WHAT TO PRODUCE.
Leave out the pictures and repeat every record exactly.

SUPPLIED RECORDS.
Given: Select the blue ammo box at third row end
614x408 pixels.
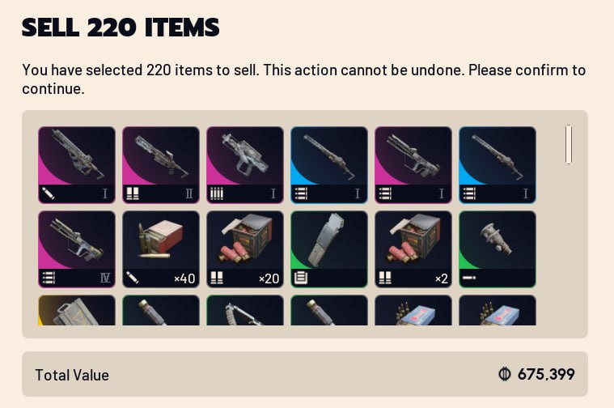Looking at the screenshot, I should 498,310.
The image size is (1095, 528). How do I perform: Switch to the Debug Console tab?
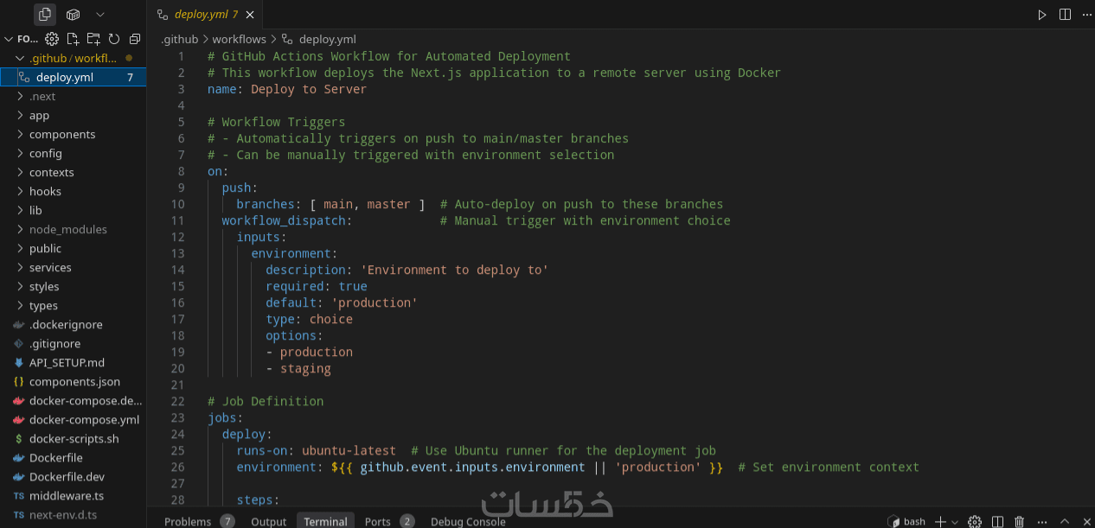point(468,521)

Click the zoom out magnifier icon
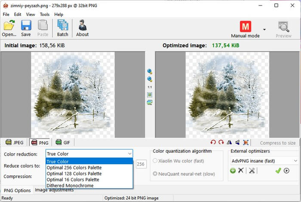point(150,79)
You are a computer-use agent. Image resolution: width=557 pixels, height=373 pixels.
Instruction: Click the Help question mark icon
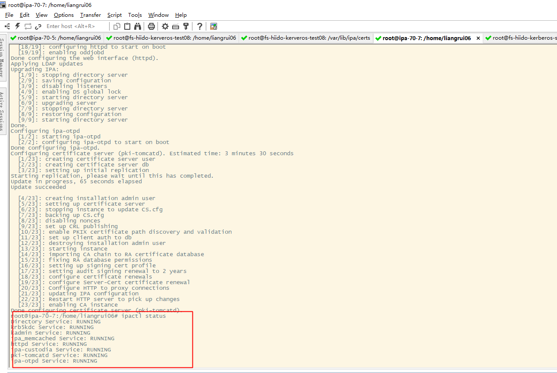(x=200, y=26)
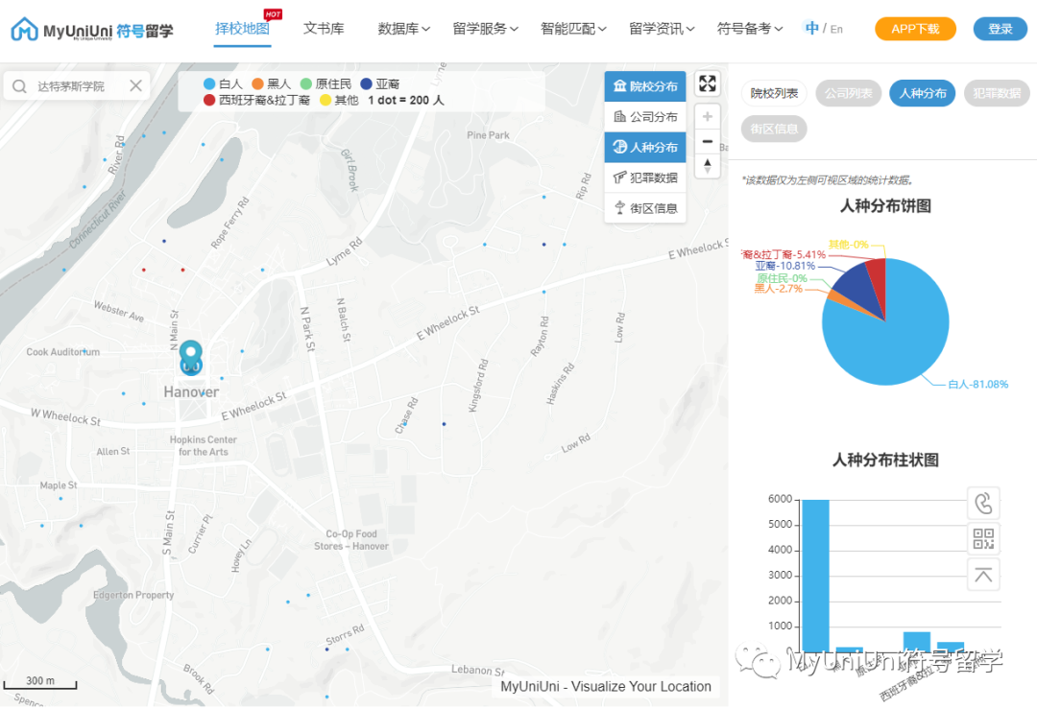Open the 智能匹配 dropdown menu
This screenshot has width=1037, height=709.
pyautogui.click(x=571, y=29)
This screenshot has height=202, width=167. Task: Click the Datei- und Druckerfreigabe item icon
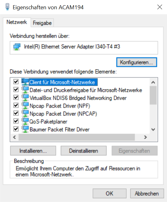25,90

ANSWER TO THIS TASK.
Given: Select the blue ammo box at third row end
614x408 pixels.
Looking at the screenshot, I should 498,310.
The image size is (1095, 528). How do I perform: Switch to the Debug Console tab?
point(468,521)

Click the zoom out magnifier icon
point(150,79)
You are a computer-use agent. Image resolution: width=557 pixels, height=373 pixels.
Instruction: Click the Help question mark icon
(x=200, y=26)
Open the 智能匹配 dropdown menu
This screenshot has width=1037, height=709.
pyautogui.click(x=571, y=29)
This screenshot has height=202, width=167. Task: Click the Datei- und Druckerfreigabe item icon
25,90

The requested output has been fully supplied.